我为一个图像分类问题创建了这个模型。我遇到的问题是验证准确率总是比训练准确率低 5-8%,且验证损失远高于训练损失。以下是一个 epoch 的示例: 损失率: 0.2232,准确率: 0.9245,验证损失率: 0.4131,验证准确率: 0.8700
model = Sequential()
model.add(Conv2D(32, 3, 3, border_mode='same', input_shape=(150,
150, 3), activation='relu'))
model.add(Conv2D(32, 3, 3, border_mode='same', activation='relu'))
model.add(MaxPooling2D(pool_size=(2, 2)))
model.add(Conv2D(64, 3, 3, border_mode='same', activation='relu'))
model.add(Conv2D(64, 3, 3, border_mode='same', activation='relu'))
model.add(MaxPooling2D(pool_size=(2, 2)))
model.add(Conv2D(128, 3, 3, border_mode='same',
activation='relu'))
model.add(Conv2D(128, 3, 3, border_mode='same',
activation='relu'))
model.add(MaxPooling2D(pool_size=(2, 2)))

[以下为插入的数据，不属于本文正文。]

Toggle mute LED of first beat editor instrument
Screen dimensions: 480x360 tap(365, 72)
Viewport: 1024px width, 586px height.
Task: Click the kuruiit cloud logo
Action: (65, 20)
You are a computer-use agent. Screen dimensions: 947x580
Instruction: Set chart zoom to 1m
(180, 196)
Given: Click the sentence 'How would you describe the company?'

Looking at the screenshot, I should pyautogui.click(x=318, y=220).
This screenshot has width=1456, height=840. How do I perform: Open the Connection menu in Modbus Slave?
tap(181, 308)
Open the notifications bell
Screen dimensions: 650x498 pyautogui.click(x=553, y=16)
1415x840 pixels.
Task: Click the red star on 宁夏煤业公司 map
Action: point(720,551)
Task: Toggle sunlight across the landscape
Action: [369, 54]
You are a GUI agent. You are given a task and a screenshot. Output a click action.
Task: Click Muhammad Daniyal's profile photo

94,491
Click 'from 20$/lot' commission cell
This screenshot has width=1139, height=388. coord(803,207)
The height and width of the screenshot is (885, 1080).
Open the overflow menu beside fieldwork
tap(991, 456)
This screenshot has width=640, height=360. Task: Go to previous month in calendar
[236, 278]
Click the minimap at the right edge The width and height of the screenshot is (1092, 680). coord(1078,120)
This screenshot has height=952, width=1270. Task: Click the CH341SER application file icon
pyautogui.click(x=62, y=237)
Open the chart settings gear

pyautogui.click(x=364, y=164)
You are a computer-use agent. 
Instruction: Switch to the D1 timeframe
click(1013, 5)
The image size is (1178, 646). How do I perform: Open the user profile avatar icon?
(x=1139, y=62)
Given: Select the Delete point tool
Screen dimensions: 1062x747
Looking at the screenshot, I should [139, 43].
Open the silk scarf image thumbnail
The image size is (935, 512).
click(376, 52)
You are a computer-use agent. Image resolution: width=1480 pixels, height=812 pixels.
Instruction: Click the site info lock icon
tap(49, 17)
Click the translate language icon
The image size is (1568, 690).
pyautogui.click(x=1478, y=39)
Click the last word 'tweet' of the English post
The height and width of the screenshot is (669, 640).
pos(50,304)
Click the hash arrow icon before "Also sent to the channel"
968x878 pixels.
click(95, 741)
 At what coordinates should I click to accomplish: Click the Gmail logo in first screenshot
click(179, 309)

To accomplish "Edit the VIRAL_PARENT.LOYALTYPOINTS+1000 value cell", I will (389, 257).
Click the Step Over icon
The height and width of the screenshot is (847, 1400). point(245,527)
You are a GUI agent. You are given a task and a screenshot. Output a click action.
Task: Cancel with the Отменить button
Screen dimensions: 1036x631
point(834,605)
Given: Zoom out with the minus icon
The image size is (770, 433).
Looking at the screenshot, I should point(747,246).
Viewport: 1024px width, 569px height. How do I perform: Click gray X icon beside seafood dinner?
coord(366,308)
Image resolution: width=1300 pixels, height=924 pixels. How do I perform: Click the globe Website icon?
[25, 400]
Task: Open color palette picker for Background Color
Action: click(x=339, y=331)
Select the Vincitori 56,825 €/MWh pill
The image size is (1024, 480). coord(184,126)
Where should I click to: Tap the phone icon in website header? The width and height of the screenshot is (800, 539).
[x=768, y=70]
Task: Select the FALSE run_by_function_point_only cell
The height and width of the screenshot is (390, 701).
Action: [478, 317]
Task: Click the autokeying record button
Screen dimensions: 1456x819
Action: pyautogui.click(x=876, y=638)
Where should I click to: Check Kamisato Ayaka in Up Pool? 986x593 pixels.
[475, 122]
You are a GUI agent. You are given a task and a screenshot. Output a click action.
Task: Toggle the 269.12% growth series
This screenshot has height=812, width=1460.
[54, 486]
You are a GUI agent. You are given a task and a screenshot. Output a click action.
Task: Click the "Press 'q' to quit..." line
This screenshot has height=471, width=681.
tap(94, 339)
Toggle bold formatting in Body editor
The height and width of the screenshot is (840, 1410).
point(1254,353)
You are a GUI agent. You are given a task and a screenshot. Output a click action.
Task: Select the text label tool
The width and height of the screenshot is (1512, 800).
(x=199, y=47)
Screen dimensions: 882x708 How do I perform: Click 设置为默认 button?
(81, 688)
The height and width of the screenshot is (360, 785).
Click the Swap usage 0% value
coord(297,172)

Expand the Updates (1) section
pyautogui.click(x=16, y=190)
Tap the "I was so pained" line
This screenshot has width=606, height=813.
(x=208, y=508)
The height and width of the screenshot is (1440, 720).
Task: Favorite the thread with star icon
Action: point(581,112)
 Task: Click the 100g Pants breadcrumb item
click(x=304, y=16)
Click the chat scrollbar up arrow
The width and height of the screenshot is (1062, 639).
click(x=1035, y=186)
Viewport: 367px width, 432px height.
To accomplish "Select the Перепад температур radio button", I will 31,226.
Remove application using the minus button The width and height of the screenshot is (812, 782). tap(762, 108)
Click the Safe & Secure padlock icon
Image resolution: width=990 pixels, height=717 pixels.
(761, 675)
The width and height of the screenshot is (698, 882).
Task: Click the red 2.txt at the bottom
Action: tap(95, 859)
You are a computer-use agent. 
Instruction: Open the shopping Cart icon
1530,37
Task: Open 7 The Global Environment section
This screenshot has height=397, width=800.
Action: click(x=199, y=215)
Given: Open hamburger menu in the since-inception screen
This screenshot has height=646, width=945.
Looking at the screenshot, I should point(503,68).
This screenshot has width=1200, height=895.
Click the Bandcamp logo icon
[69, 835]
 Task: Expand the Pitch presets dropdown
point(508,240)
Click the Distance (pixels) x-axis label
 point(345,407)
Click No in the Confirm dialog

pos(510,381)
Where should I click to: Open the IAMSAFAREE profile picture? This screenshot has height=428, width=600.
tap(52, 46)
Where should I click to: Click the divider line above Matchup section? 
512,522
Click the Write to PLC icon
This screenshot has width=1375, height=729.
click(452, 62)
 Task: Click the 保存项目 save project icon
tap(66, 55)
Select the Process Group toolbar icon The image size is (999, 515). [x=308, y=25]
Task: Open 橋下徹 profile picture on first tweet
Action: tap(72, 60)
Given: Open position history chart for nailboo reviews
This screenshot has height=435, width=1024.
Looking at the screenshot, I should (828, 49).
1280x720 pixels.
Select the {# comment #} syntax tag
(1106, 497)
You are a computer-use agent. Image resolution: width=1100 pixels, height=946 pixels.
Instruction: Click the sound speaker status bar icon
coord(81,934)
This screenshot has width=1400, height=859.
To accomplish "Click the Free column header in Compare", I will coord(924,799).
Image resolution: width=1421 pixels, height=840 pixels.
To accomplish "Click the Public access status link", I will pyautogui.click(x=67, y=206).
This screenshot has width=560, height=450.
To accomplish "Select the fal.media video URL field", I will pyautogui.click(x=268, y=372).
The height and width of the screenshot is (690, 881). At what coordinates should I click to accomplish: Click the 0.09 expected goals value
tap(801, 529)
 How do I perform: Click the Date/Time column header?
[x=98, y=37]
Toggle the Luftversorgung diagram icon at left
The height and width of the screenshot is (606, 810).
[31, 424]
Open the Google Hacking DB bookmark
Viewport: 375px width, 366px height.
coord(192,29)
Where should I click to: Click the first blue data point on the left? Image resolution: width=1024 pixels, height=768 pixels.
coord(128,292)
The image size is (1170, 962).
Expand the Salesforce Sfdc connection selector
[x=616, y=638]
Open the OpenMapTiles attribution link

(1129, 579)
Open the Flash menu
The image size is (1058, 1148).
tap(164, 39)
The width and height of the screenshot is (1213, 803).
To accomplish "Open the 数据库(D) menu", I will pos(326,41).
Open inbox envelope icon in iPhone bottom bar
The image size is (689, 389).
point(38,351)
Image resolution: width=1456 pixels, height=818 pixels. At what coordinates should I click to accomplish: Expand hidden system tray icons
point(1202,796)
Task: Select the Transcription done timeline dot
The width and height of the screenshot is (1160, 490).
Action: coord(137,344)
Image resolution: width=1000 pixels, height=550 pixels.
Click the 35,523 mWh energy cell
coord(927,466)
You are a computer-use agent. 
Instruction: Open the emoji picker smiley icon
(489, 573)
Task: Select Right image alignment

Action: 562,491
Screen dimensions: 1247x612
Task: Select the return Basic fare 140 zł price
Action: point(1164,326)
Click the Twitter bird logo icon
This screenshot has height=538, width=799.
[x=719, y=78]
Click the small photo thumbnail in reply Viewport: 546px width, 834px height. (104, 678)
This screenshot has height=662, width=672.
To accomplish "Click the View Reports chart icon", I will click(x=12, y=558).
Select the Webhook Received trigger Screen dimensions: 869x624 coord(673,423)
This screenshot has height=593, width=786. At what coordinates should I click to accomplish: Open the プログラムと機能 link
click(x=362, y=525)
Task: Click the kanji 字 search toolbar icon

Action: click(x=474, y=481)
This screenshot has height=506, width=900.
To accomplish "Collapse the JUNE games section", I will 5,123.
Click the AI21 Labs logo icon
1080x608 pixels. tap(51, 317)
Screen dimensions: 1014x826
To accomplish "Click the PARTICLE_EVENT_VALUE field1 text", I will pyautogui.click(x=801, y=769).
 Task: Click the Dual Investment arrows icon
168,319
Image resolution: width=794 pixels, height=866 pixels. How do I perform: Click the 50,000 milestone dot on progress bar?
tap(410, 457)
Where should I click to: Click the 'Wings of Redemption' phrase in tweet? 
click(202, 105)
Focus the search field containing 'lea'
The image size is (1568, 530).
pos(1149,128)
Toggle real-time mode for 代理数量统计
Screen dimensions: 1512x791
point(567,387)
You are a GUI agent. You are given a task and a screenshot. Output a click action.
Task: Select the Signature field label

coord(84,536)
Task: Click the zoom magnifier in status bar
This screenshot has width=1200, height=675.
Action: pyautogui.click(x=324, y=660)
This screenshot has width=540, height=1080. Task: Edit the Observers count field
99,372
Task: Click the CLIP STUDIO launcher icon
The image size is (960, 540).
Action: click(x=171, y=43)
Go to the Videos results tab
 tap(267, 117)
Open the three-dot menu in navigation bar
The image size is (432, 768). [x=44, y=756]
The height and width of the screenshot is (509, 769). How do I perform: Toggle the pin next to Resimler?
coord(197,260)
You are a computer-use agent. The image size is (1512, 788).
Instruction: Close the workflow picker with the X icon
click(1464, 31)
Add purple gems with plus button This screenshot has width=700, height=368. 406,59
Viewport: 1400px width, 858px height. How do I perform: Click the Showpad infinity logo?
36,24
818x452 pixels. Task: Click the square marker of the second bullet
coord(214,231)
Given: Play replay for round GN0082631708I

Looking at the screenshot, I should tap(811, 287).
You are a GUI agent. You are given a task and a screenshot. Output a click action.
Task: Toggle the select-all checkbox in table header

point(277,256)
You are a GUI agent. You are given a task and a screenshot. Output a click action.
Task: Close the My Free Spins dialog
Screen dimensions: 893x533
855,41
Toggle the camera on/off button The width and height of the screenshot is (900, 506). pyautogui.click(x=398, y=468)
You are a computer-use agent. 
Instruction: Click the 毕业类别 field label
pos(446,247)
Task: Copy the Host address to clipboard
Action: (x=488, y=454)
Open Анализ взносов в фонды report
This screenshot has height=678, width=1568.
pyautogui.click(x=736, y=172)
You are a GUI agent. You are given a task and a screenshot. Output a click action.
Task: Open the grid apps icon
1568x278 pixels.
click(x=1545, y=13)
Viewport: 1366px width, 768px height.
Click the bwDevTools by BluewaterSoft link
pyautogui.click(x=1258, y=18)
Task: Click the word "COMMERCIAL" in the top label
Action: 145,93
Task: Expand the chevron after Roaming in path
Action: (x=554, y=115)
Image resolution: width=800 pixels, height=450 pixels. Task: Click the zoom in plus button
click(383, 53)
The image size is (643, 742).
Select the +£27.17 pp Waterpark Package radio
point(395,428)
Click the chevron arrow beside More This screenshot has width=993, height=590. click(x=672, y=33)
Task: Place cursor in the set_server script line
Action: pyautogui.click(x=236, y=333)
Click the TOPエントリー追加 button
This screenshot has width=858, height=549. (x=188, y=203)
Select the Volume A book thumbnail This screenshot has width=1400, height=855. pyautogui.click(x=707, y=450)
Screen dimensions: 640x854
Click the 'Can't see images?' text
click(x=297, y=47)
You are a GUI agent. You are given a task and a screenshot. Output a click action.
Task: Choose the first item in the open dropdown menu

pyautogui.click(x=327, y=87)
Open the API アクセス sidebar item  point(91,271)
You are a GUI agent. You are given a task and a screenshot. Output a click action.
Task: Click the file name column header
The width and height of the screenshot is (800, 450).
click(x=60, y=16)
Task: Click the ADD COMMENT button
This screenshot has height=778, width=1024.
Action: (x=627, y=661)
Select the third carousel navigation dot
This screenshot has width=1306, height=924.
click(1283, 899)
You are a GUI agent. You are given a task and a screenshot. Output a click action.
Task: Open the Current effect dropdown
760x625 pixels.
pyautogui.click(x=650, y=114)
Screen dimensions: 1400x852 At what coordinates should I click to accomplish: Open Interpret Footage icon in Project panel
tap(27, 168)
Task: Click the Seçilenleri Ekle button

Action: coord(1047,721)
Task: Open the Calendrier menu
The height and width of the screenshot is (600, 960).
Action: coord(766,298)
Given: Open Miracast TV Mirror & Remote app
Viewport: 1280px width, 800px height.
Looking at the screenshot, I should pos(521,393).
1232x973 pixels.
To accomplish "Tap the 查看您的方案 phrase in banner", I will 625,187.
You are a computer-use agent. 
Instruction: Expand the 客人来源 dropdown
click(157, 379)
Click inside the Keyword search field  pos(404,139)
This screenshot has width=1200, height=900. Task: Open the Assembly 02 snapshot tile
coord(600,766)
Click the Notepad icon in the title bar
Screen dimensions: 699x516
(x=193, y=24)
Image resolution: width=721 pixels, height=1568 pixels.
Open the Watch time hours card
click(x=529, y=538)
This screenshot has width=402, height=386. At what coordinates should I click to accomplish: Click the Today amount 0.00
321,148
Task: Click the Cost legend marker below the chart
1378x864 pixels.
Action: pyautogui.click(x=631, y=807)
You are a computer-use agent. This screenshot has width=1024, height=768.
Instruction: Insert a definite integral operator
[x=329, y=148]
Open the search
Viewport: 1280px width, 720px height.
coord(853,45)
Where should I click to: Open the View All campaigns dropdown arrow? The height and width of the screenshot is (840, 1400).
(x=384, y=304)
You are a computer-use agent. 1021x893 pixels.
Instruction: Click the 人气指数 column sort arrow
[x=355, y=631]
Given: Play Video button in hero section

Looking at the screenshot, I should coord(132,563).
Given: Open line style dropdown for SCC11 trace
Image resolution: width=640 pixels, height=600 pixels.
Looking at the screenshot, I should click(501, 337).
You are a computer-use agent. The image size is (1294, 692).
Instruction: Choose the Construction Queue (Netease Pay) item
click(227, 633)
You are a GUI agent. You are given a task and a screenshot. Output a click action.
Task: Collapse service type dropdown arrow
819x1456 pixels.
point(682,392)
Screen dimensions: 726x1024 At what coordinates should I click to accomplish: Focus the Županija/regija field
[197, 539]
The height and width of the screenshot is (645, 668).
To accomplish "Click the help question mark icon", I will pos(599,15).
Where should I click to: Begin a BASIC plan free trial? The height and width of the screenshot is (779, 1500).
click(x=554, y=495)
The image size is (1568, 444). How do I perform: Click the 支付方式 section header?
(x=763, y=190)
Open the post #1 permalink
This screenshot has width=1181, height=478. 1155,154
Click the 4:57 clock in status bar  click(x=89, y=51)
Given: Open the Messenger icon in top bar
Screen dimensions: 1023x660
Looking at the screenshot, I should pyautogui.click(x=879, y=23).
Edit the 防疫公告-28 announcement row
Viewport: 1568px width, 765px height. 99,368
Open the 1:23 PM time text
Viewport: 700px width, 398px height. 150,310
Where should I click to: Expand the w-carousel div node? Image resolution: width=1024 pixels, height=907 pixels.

model.add(Conv2D(256, 3, 3, border_mode='same',
activation='relu'))
model.add(Conv2D(256, 3, 3, border_mode='same',
activation='relu'))
model.add(MaxPooling2D(pool_size=(2, 2)))
model.add(Flatten())
model.add(Dense(256, activation='relu'))
model.add(Dropout(0.5))
model.add(Dense(256, activation='relu'))
model.add(Dropout(0.5))
model.add(Dense(1))
model.add(Activation('sigmoid'))
model.compile(loss='binary_crossentropy',
optimizer=RMSprop(lr=0.0001),
metrics=['accuracy'])
# this is the augmentation configuration we will use for training
train_datagen = ImageDataGenerator(
rescale=1. / 255,
shear_range=0.1,
zoom_range=0.1,
horizontal_flip=True)
# this is the augmentation configuration we will use for testing:
# only rescaling
test_datagen = ImageDataGenerator(rescale=1. / 255)
我尝试使用Hyperas进行贝叶斯超参数优化,但它推荐的模型超参数并没有真正适合我。我应该如何更改我的模型以防止过拟合?由于将来用于实际情况的数据不多,我没有使用太多数据来训练和验证模型。非常感谢您的任何建议。